My lips lifted slightly at the corners.
“You were right, April. I can be a dick, but you were off about me making your life hell in school.”
I definitely didn’t want to go there. “Julian?”
“No, we’re having this conversation because it’s bothered me my entire adult life.”
My brows shot up. “Seriously?”
“Yes, April. I’ve had attacks of guilt since I left Oakland, and every time I thought about you.”
“You thought about me?”
A sliver of pink highlighted his cheeks, and my lips parted in shock. He rubbed the back of his neck and gave me a sheepish smile.
My eyes narrowed when he said, “Once in a while…but that’s not what’s important here.”
“Oh, I think it’s very important that you think about me.” I tried to swallow my smile when he glared.
“The important thing,” he emphasized, “is that I’ve always felt bad about high school.” He shrugged. “Before that even.”
I didn’t say a word. I just studied him, and his troubled expression closely.
He wiped a hand over his face and continued, “The thing is, you have this memory of me bullying you and that’s not true. If you put aside all resentment for me and look back, really look, you’ll see that I was never the one to bully you.”
My brows drew together, and my gaze skated away from his. Deep down, I knew he was right. Maybe I saw things the way I did because I’d always been disappointed that he never saw me the way I wanted him to see me. Like a girl he could be attracted to.
“When we had our spats, I never said anything to hurt you.”
I shook my head and opened my mouth to tell him that he did hurt me. But he scooted closer, grasped my chin, and forced me to look at him. “Not intentionally. You know it’s true. It was you who viewed everything I said as insulting. Everything I’d ever said was things that I noticed about you and liked. You are a peculiar creature, and I like that about you. You stood out like a rare gem amongst all the other carbon copies who tried way too hard to fit in.” His soft laughter made my abdominal muscles clench. “And you did dress like a goddamn walking bouquet.” His voice lowered as he said, “But when did I ever tell you that was a bad thing? I thought you were adorable.”

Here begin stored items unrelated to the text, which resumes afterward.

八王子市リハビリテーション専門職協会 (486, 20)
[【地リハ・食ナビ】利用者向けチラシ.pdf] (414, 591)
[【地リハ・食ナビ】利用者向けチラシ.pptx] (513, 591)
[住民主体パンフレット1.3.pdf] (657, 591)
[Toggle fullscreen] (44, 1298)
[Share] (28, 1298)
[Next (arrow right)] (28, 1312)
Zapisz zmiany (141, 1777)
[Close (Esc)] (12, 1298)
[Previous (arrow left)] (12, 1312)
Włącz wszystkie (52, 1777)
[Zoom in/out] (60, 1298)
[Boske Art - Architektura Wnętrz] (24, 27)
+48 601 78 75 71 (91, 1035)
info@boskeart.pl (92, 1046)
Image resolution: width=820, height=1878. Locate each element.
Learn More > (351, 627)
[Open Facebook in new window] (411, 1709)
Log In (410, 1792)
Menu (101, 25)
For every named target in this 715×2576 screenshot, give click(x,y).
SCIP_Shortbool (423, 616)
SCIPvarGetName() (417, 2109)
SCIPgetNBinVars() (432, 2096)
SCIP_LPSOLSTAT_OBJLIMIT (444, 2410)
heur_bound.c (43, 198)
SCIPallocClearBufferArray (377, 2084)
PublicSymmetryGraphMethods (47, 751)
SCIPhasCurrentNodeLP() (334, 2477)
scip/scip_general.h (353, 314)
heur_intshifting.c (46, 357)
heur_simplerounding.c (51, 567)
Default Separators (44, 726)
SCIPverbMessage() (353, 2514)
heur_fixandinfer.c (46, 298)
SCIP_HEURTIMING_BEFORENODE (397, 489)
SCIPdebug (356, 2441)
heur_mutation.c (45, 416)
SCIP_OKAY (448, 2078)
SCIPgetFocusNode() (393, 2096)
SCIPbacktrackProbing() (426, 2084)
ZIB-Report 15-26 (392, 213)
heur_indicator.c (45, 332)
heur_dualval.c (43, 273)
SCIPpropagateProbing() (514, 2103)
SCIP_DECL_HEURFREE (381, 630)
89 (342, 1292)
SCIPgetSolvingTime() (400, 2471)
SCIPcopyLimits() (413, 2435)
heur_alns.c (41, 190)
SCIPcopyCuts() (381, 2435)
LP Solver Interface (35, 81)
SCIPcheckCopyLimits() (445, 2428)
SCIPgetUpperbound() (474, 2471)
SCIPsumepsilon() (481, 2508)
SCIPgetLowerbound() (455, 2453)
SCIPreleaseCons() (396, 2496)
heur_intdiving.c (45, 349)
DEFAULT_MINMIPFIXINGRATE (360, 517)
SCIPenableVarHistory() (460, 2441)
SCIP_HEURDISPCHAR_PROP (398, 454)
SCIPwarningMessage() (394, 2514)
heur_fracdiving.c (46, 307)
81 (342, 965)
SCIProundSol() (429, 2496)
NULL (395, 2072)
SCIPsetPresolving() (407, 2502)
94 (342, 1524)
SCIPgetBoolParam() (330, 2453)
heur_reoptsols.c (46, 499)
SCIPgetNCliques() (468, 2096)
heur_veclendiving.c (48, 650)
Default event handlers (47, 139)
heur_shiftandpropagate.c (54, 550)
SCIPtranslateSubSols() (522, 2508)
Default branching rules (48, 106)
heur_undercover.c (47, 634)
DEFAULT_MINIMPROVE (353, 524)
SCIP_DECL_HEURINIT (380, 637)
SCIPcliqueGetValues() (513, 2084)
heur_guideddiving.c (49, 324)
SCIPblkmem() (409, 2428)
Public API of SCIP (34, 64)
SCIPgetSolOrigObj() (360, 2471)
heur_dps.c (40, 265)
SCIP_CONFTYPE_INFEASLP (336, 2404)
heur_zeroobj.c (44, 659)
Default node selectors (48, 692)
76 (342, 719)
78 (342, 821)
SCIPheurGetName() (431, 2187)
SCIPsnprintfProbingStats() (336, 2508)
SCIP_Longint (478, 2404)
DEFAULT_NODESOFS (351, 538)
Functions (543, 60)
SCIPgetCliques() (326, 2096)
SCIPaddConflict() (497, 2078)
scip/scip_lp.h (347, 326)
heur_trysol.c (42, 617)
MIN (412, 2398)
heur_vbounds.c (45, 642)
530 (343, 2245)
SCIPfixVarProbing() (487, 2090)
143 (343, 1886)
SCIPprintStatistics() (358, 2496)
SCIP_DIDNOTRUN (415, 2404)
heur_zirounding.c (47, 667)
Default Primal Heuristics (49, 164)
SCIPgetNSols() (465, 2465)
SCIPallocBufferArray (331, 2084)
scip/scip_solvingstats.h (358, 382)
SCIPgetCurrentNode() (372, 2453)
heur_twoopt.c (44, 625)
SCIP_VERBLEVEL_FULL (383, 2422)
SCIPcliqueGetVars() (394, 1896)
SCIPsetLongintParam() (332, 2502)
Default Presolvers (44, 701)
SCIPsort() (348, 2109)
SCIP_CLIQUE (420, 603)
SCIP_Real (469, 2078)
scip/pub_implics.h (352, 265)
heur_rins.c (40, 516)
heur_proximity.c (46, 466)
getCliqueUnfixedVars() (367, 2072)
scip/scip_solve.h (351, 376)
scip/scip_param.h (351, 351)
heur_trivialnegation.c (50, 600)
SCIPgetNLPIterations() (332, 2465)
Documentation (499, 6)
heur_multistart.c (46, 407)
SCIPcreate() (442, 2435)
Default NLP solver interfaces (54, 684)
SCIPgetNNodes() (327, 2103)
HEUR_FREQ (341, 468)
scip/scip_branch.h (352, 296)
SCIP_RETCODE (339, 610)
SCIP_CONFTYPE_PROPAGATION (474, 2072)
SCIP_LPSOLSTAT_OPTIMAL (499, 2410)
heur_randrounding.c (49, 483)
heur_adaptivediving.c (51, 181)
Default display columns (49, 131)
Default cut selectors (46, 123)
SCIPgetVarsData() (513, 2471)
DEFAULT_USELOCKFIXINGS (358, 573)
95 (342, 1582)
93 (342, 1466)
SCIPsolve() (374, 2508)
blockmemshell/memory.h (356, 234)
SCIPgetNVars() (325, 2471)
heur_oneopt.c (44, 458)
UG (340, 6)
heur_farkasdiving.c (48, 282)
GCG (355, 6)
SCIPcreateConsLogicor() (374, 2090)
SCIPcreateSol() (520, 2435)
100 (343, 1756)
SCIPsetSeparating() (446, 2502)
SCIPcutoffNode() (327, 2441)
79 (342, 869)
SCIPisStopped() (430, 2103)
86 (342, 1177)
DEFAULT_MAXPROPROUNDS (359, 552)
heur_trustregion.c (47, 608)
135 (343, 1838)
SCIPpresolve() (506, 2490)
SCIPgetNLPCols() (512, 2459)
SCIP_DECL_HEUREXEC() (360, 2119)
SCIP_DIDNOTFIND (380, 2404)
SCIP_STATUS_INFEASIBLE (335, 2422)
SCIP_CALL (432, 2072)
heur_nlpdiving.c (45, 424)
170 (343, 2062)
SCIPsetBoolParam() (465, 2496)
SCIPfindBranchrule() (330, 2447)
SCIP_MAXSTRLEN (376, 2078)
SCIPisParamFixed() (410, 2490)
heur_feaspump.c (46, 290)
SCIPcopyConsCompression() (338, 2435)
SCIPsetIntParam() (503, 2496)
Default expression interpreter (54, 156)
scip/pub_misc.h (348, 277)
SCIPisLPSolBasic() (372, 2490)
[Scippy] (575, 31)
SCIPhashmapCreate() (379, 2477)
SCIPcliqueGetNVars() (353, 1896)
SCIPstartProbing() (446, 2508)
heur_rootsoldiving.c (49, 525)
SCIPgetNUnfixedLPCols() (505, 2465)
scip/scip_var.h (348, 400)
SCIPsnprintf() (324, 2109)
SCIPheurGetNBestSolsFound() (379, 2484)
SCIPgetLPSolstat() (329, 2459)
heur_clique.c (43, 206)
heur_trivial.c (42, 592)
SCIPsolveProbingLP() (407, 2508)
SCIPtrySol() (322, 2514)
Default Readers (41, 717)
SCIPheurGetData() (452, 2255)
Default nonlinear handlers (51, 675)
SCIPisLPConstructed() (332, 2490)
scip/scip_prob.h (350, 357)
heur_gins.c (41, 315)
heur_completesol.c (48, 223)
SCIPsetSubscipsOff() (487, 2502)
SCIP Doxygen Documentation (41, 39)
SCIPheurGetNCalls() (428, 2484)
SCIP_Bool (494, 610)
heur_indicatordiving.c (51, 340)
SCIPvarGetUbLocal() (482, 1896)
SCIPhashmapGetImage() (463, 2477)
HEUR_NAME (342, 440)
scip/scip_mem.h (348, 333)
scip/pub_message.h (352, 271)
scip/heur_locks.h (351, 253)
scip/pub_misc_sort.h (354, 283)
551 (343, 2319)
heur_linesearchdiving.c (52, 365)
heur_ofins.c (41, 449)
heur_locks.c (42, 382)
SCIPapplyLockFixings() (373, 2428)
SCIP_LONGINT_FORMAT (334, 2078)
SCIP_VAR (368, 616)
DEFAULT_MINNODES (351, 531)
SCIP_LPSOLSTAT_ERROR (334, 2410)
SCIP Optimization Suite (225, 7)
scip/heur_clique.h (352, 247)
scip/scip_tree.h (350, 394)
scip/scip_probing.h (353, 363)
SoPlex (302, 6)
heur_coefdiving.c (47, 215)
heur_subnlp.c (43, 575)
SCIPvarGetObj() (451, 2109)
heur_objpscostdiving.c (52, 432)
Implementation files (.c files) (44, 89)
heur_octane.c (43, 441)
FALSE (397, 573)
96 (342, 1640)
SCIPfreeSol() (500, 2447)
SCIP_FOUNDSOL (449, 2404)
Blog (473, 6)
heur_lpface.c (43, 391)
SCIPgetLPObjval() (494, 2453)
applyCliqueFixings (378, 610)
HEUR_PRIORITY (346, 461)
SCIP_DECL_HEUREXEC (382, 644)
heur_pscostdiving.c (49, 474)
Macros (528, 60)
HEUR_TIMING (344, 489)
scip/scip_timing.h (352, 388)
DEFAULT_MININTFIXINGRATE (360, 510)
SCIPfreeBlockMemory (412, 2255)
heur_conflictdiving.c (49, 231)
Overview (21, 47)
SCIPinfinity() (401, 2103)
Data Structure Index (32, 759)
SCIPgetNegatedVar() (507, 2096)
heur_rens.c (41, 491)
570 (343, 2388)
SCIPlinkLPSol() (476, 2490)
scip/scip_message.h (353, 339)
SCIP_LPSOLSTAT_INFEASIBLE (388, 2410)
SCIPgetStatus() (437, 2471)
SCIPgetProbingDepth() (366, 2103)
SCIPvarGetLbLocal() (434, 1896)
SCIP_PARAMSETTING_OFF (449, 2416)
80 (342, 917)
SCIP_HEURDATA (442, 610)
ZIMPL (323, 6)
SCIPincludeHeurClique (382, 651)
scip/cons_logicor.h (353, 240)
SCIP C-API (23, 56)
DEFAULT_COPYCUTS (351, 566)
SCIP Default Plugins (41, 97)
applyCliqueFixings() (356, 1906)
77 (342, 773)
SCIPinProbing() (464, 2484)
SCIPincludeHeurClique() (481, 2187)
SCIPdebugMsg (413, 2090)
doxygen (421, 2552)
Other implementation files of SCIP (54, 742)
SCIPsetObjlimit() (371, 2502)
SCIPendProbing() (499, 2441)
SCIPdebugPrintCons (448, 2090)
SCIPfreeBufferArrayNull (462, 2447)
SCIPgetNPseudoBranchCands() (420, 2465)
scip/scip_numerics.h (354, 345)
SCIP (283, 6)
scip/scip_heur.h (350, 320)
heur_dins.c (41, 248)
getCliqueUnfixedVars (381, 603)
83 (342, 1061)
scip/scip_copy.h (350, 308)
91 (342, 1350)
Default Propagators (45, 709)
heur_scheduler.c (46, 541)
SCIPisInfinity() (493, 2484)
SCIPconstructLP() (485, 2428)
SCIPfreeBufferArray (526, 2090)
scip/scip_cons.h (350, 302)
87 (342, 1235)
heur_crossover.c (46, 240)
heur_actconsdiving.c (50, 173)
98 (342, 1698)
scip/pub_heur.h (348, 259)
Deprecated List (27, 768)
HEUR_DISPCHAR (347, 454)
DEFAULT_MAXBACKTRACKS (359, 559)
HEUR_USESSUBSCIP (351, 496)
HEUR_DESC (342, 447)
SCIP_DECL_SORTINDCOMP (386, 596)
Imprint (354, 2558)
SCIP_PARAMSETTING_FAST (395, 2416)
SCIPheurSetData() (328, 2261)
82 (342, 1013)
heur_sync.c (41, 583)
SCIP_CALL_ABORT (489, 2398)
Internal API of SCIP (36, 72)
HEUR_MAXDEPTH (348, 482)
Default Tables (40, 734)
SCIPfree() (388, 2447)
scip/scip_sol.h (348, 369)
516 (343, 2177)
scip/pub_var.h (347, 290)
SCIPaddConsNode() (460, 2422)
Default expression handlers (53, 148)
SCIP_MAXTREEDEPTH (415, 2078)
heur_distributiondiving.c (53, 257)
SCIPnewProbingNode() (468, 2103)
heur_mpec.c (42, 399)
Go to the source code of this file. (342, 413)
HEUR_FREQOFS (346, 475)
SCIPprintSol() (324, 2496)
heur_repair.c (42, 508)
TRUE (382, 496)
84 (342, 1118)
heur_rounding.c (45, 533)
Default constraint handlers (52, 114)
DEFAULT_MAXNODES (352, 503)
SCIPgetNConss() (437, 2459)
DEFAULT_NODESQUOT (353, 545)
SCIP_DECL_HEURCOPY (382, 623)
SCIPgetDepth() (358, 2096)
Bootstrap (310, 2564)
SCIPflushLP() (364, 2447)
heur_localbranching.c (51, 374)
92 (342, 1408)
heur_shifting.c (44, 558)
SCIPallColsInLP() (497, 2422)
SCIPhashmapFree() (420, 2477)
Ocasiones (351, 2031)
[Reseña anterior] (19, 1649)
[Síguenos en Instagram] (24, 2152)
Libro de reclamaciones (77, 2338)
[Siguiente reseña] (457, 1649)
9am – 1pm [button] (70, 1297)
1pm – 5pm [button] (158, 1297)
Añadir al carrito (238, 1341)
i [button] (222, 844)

I searched for something to say. He was right. Julian had never said anything to cut me deep like some of the other vicious kids. He’d always made comments about me that were indeed true observations. He’d always had a look in his eyes too. The same soft yet sharply assessing look he had now as his blue orbs roved over my face with...affection. I could recognize the look now. As a kid, how on earth was I supposed to know that it was a look of affection and...attraction? Tension sizzled between us when we argued but again, I couldn’t identify sexual tension back then.
Oh, my God. Had Julian always been attracted to me? Sweet Mother Earth. The revelation threw me for a loop. I liked my dry lips. “B-but you never...how come you never…”
“Why would I say anything when you hated my guts?” He chuckled and dropped his hand. “I was a stupid kid who tried to fit in with assholes. I never said anything to stop my idiot friends from…Maybe that made me a bigger asshole than them.”
“The important thing is you’re a pretty decent guy now.” I purse my lips to hide my smile. “Or I never would have slept with you.”
He lifted one brow and amusement gleamed in his eyes. “Good to know. So, we’re good?”
“Julian, in all honesty, I have no idea what we are but I’m trying to work with it.”
A moment of silence ticked by before his laughter floated around me. A deep, smooth sound that made me itch to go upstairs to his bedroom. “Oh, April,” he shook his head, “always so delightful.”
My smile emerged and blossomed. Gazing at him, I felt like something changed between us, but I wasn’t sure exactly what. I think there was a kind of silent agreement that we’d try to work with whatever was growing between us even if we failed miserably in the end. I swallowed hard at the possibility of getting hurt. That frightened part of me was ready to abort. However, the minuscule secret romantic part of me that I just decided to embrace told me to stick around for a little while.
22
JULIAN
“So, let me get this straight. You have a woman shacking up with you, but she’s not your girlfriend?”
Silence stretched between Jeff and me, and I gritted my teeth and adjusted my gloves. Jeff was one of the few guys on the team I could talk to about things like this. I guess you could say we were friends. I told April I didn’t have many friends in this circle because it was hard to tell who was genuine, but Jeff was a good guy. Being married with three kids mellowed him out and made it much easier to share uncomfortable things with him. Like the very touchy topic of my relationship with April.
“First of all, we’re not shacking up. Secondly, why do you sound amused?” I didn’t bother to look at him. If I did, I’d see laughter gleaming in his eyes and I’d be tempted to whack him with my hockey stick. Jeff was the kind of guy who found humor in just about everything like I did. Being on the receiving end of the teasing, however, didn’t suit me.
“It’s hard not to be. We’ve been on this team together for years, and I’ve never seen or heard you like this.”